Why I can’t rouse myself to mourn Cronkite’s passing

I grew up watching Walter Cronkite.  He was a fixture on the TV in my household and, in our little world, had a great deal of credibility.  Had he died 20 years ago, I would have mourned him sincerely as the passing of a childhood icon.  I know better now, though.

While I send my sincere condolences to Cronkite’s family and friends — those who actually knew and loved the man — I can’t be bothered to get very excited about his death.  He is, after all, the person who, single-handedly, through a combination of hubris and ignorance, damaged America in ways that still resonate almost forty years after the fact.  From John Podhoretz:

Cronkite was a key figure in many ways, but foremost among them, perhaps, was the fact that he cleared the way for the mainstream media and the Establishment to join what Lionel Trilling called “the adversary culture.” Cronkite, the gravelly voice of accepted American wisdom, whose comportment suggested he kept his money in bonds and would never even have considered exceeding the speed limit, devastated President Lyndon Johnson in the wake of the 1968 Tet Offensive by declaring that the United States “was mired in stalemate” in Vietnam—when Johnson knew that Tet had been a military triumph.

This on-air editorial, spoken during the most-watched newscast in the country when that meant 30 million people were watching (as opposed to 7 million today, with the nation having added more than 100 million in population), was a transformational  moment in American history.

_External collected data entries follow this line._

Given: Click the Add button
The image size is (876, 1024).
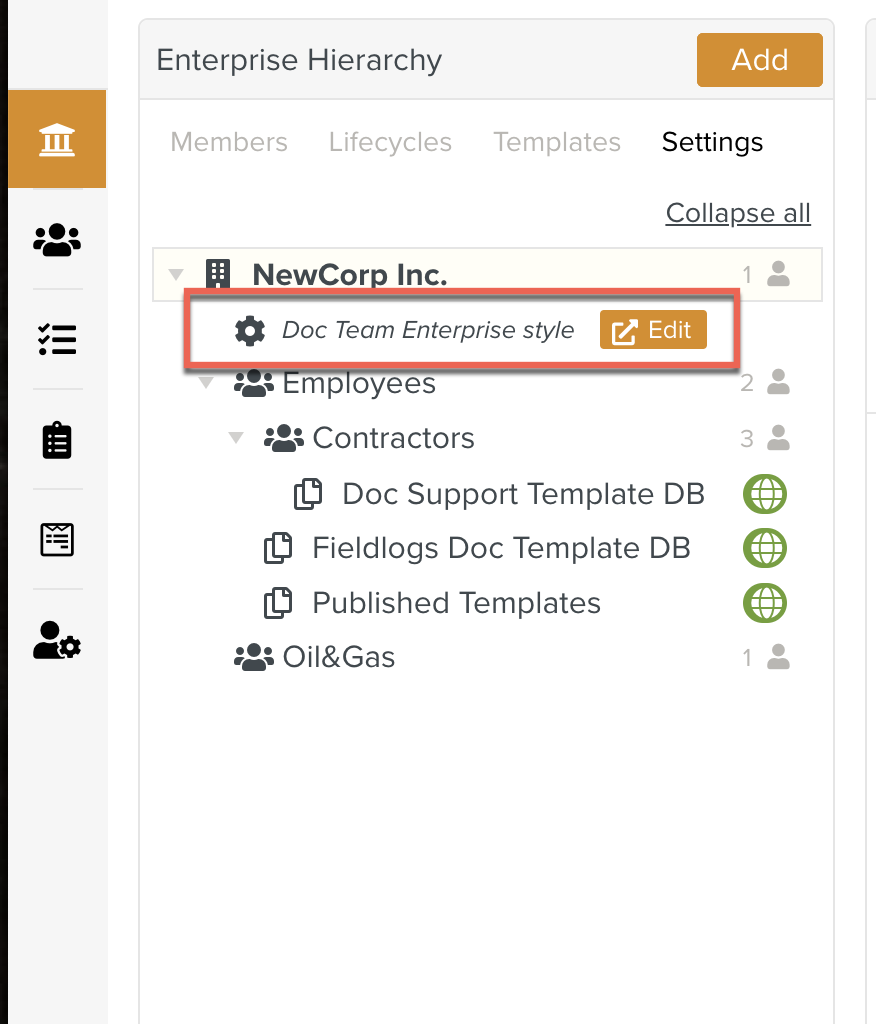Looking at the screenshot, I should click(759, 60).
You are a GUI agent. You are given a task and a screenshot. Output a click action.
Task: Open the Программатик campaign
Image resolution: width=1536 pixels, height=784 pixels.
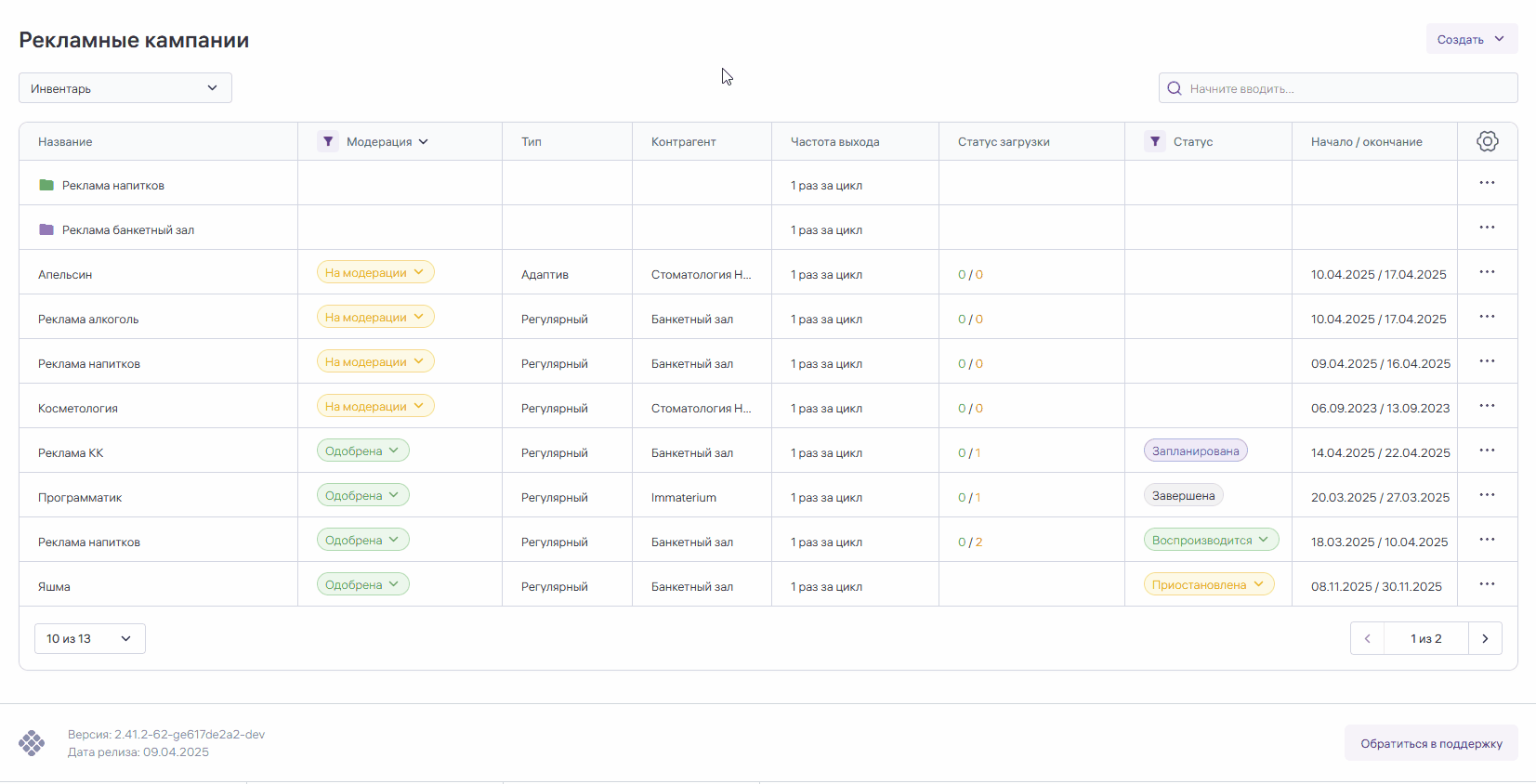click(x=80, y=497)
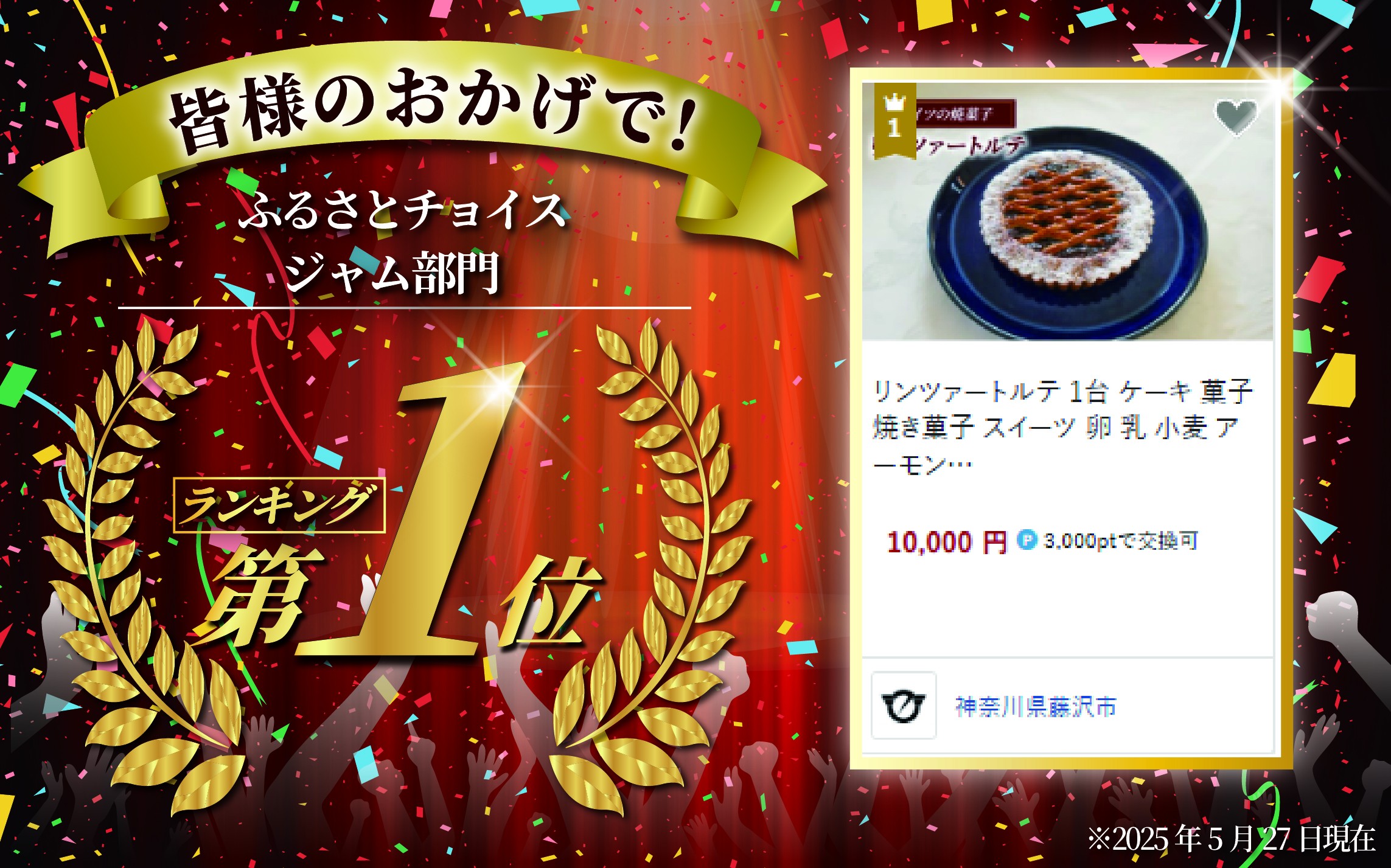Click the ジャム部門 category text
Screen dimensions: 1391x868
point(392,274)
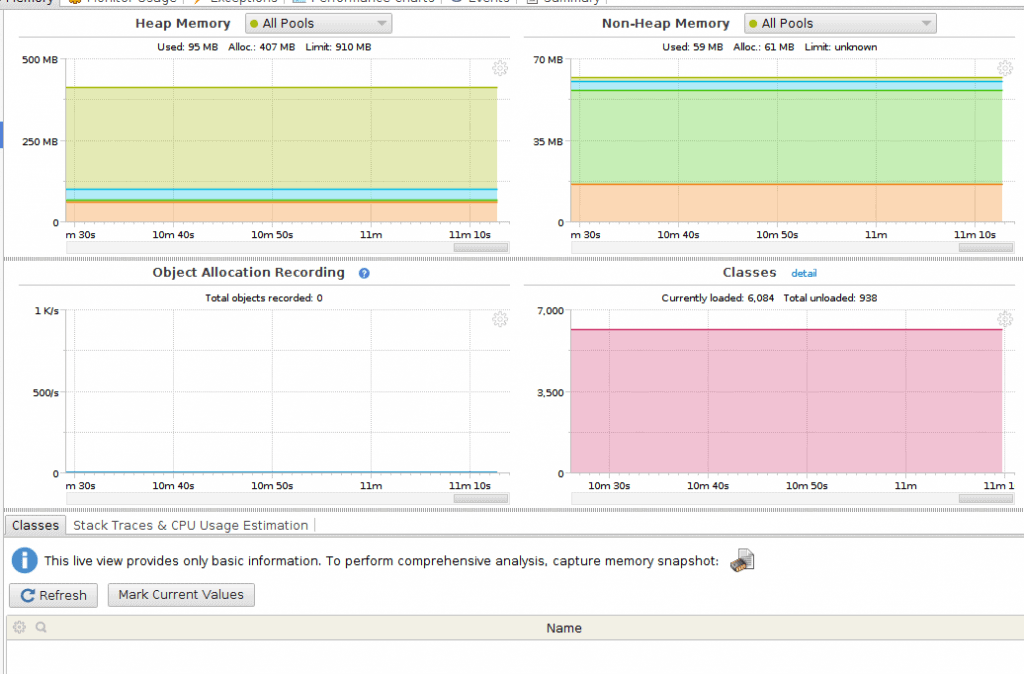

“If I’ve lost Cronkite,” Johnson was reputed to have said, “I’ve lost middle America,” and shortly thereafter he announced he would not run for reelection. This was a mark of Johnson’s own poor political instincts—a president who thought a rich and powerful anchorman living the high life in New York city was the voice of the silent majority was a man out of touch with reality—but it was a leading indicator of how the media were changing. Cronkite didn’t know what he was talking about when it came to Tet, as the late Peter Braestrup demonstrated in his colossal expose of the scandalous media coverage of the battle, Big Story. But he knew that among the people who mattered to him, and who were the leading edge of ideological fashion, Tet was a failure because the war in Vietnam was bad, and he took to the airwaves to say so.